Além disso, segundo o escritório de advocacia, declarações feitas por executivos da BHP após o desastre mostrariam que a empresa já havia identificado o risco em Mariana e havia recebido, inclusive, um laudo técnico que apontava um possível rompimento da barragem.
A base legal do julgamento será o direito brasileiro, amparada nas legislações ambiental e civil do Brasil, apesar de o processo correr em um tribunal britânico.
“Embora as leis processuais sejam as sejam as leis inglesas, a lei material, com relação à responsabilização e a quantificação do dano, é brasileira. Isso é muito interessante porque proporciona um exercício de soberania da legislação brasileira. A lei deve ser obedecida por qualquer parte mesmo por multinacionais que operam no Brasil e que repatriam os seus lucros para fora do Brasil”, explica a porta-voz do escritório, Ana Carolina Salomão.
A Vale, sócia da BHP na Samarco, não é ré neste processo que corre na Justiça britânica, mas um acordo entre as duas empresas indica que cada uma arcará com metade dos custos dessas futuras indenizações, caso a BHP seja condenada.
Outro processo foi impetrado pelo Pogust Goodhead contra a Vale, já na Justiça holandesa, uma vez que a mineradora brasileira tem subsidiária na Holanda. Acordos reparatórios que sejam firmados no Brasil, envolvendo as mineradoras, a União e os governos de Minas Gerais e Espírito Santo, não afetam os processos internacionais, segundo o PG.
No entanto, segundo o escritório de advocacia, caso a BHP deseje fazer um acordo com seus clientes, isso pode ser feito a qualquer momento, antes ou depois do julgamento no tribunal britânico.
Em outubro, uma liminar do ministro do Supremo Tribunal Federal (STF) Flávio Dino impediu que municípios paguem honorários de contratos de risco (chamados de honorários de êxito ou taxa de sucesso) nas ações perante tribunais estrangeiros sem que a Justiça brasileira, principalmente o STF examine previamente a legalidade desses atos.

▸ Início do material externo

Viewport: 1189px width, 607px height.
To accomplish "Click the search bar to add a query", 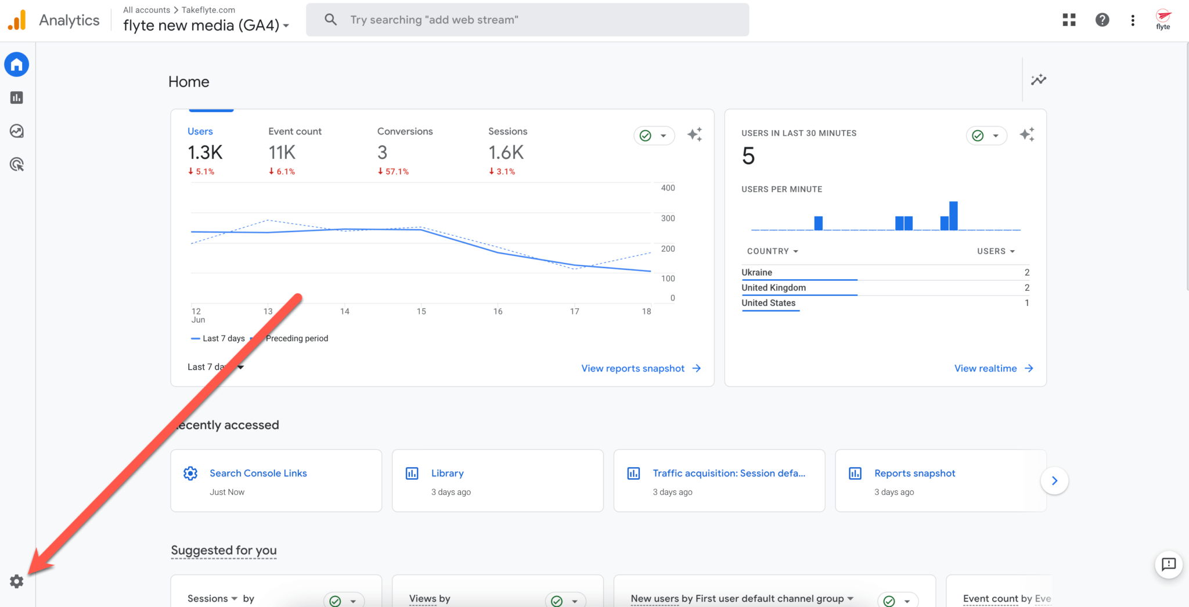I will point(527,19).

De acordo com a porta-voz do PG, Ana Carolina Salomão, a decisão do ministro do STF não terá impactos na atuação do escritório no processo britânico. “O fato de que ele vai eventualmente avaliar a legalidade do contrato, em nada impede o julgamento em Londres. E é bem importante dizer que os municípios [autores] são 46, mas representamos 620 mil indivíduos, que vão à corte de Londres, que vão buscar Justiça”.
Resposta da BHP
Em nota, a BHP afirma que a ação no Reino Unido duplica e prejudica os esforços em andamento no Brasil.
“A BHP refuta as alegações acerca do nível de controle em relação à Samarco, que sempre foi uma empresa com operação e gestão independentes. Continuamos a trabalhar em estreita colaboração com a Samarco e a Vale para apoiar o processo contínuo de reparação e compensação em andamento no Brasil”.

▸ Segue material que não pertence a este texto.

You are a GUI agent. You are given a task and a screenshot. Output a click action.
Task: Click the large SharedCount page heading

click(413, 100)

O texto cita ainda a Fundação Renova, criada em 2016 como parte do primeiro acordo com as autoridades públicas brasileiras, por meio do qual, segundo a BHP, já foram destinados mais de R$ 37 bilhões em auxílio financeiro emergencial, indenizações, reparação do meio ambiente e infraestruturas para aproximadamente 430 mil pessoas, empresas locais e comunidades indígenas e quilombolas.
A mineradora classifica o rompimento da barragem de Fundão da Samarco como “uma tragédia” e afirmou que sua “profunda solidariedade permanece com as famílias e comunidades atingidas”.
Cronograma do julgamento da BHP
- 21 a 24 de outubro: foram feitas as declarações iniciais das partes;
- 28 de outubro a 14 de novembro: interrogatório das testemunhas da defesa;
- 18 de novembro a 19 de dezembro: oitiva de especialistas brasileiros;
- 20 de dezembro a 13 de janeiro: recesso;
- 13 a 16 de janeiro: oitiva de especialistas;
- 17 de janeiro a 23 de fevereiro: prazo para as alegações finais;
- 24 de fevereiro a 5 de março: apresentarão das alegações finais.